→ Text segment:
=== Begin Enclosure ===

What the State Department Spokesman Said to NPR/Fresh Air …

In speculating about the fallout post publication of that book, I suggested that if somebody has already read the book, the Spokesman could say something like,
let’s see — “We know this books is coming out. We do not agree with Mr.
Van Buren’s views but his views are his own. We have nothing further to
say about this issue.”

NPR reported that Fresh Air contacted a spokesman for the State Department, who
declined to respond to Van Buren’s book except to say that the author’s
views are his own, and not necessarily those of the State Department.

http://www.npr.org/v2/?i=140711553&m=140802814&t=audio

If only the State Dept could figure out how to clone Ambassadors Crocker and Ford?

Michael Rubin, a resident scholar at the American Enterprise Institute and a senior editor of the Middle East Quarterly who previously worked as a staff adviser for Iran and Iraq in OSD/ISA/NESA at the Pentagon (where he was seconded to Iraq according to his bio), recently wrote a piece on Commentary Magazine praising two ambassadors while slamming two:

I certainly share Max Boot’s praise of Ryan Crocker​ and Robert Ford for the professionalism with which they distinguish themselves in a crisis. However, what really distinguishes how honorable is Crocker’s character—as opposed to so many of his Foreign Service colleagues—is how he distinguished himself outside the halls of the Foreign Service.
[…]
In recent days, for example, Mark Parris, ambassador to Turkey between 1997 and 2000 and long a cheerleader for the ruling AKP government, has just become the non-executive director of a Turkish-British company with tens of millions of dollars in Iraqi Kurdish oil interests, a position he could not attain had he not remained in the Turkish government’s good graces. Marc Grossman, pressed into service post-retirement to fill Richard Holbrooke’s shoes, had also profited from contacts with Turkey’s ruling party during his retirement when he began to work with Ilhas Holding. Likewise, when Libyan rebels overran the intelligence ministry in Tripoli, they found recent minutes of a meeting between former Assistant Secretary of State David Welch and Qadhafi regime officials. Welch retired from the State Department​ to win Libya contracts for Bechtel. Welch’s behavior might be legal, but it is shameful.

=== End Enclosure ===

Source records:
=== Begin Enclosure ===

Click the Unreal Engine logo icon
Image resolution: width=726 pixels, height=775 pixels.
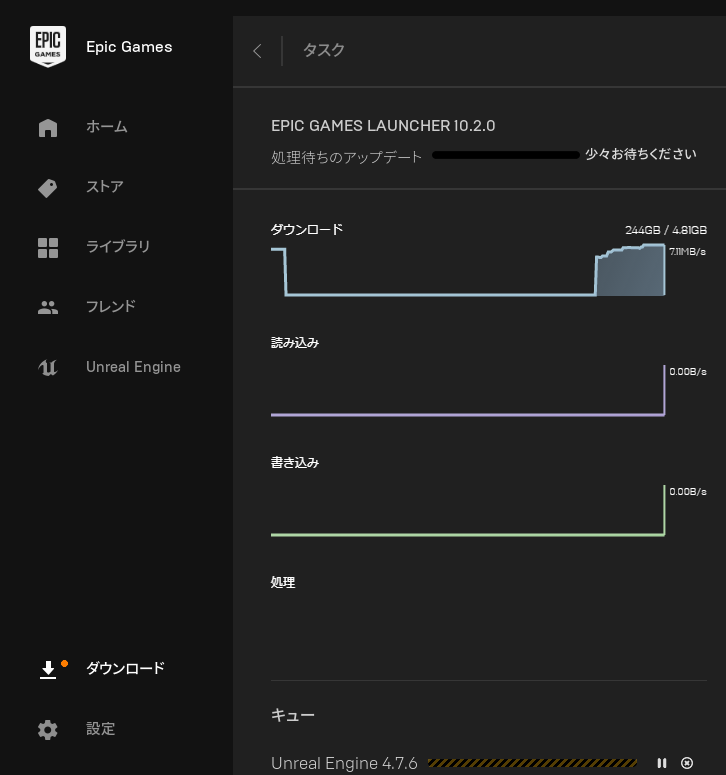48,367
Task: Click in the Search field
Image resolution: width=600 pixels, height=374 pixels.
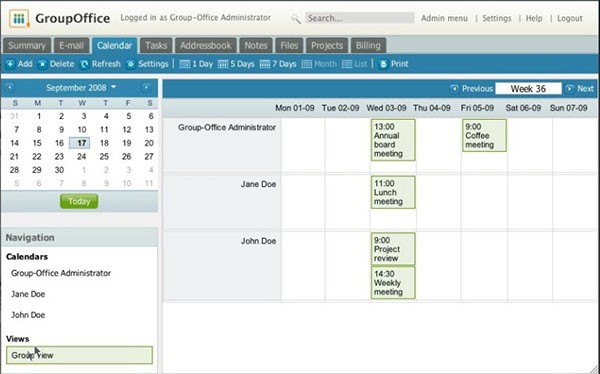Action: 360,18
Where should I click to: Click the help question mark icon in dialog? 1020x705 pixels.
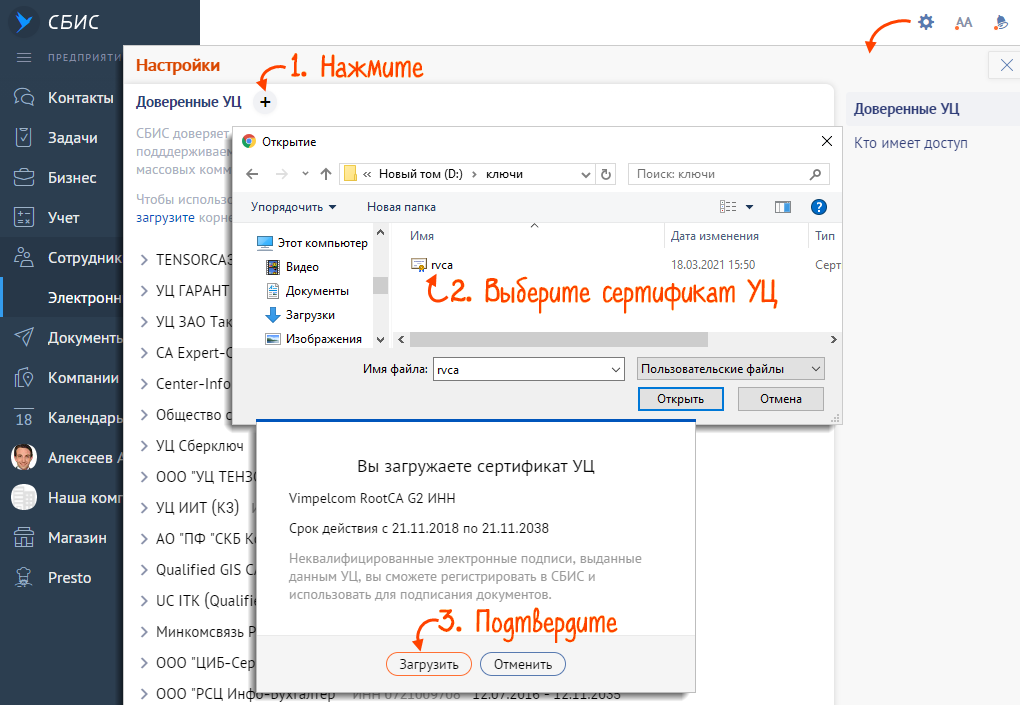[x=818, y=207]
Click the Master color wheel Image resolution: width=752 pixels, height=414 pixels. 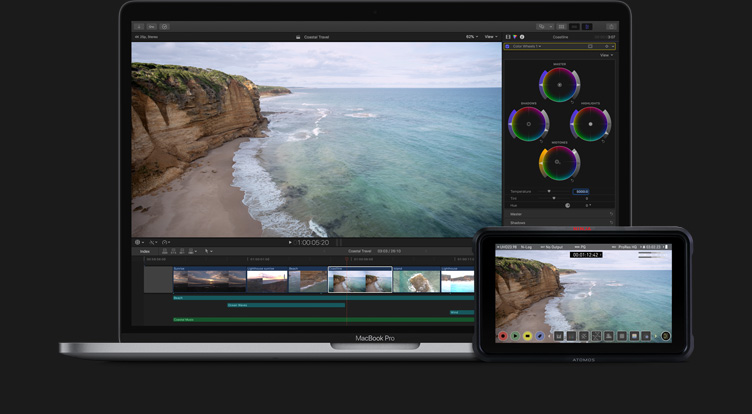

=== End Enclosure ===

→ Problem statement: Pick up the text about the State Department and former ambassadors right after its last sentence and keep writing.

→ Answer to this exercise:
[…]
But, since Ford is such a high-value asset in a Department which has so few, why not send Ford to a post where the United States could truly use his skill, like Turkey or Lebanon, both of which have ambassadors now who are particularly weak and who have not shown themselves to be effective?

Active links added above. Read in full here.

The US Ambassador to Turkey is career diplomat, Frank Ricciardone. The US Ambassador to Lebanon is 25-year veteran, Maura Connelly. I’m sure neither one would appreciate being called “particularly weak” in the lead up to the promotion sweeps.

Max Boot who was cited in this piece also writes, “If only the State Department could figure out how to clone them–or at least inspire more of their colleagues to imitate their sterling example.”

I don’t think innovation at the State Department actually includes reproductive human cloning at this time. But when they figure out how, there will be a background briefing with senior administrative officials, I’m sure of it.

About Ambassador Ford, Josh Rogin of The Cable reported last week about the GOP’s new-found love for our Ambassador to Syria.

The State Department senses that the tide is turning on the Ford nomination as well, and is pushing Ford out to the media this week. He conducted on-the-record interviews with The Daily Caller¸ the Huffington Post¸ and with your humble Cable guy.

In a phone call with The Cable, Ford laid out the reasons he believes that he should be allowed to stay in Damascus.

“When an ambassador makes a statement in a country that’s critical of that country’s government, when that government visits an opposition or a site where a protest is taking place, the statement is much more powerful — and the impact and the attention it gets is much more powerful if it’s an ambassador rather than a low-level diplomat,” Ford said.

Will Congress find new love too for stuck-on you Ambassadors Ricciardone (Turkey), Bryza (Azerbaijan) and Eisen (Czech Republic) whose nominations have all been filed in the back folder since forever. I think their recess appointments will expire in December.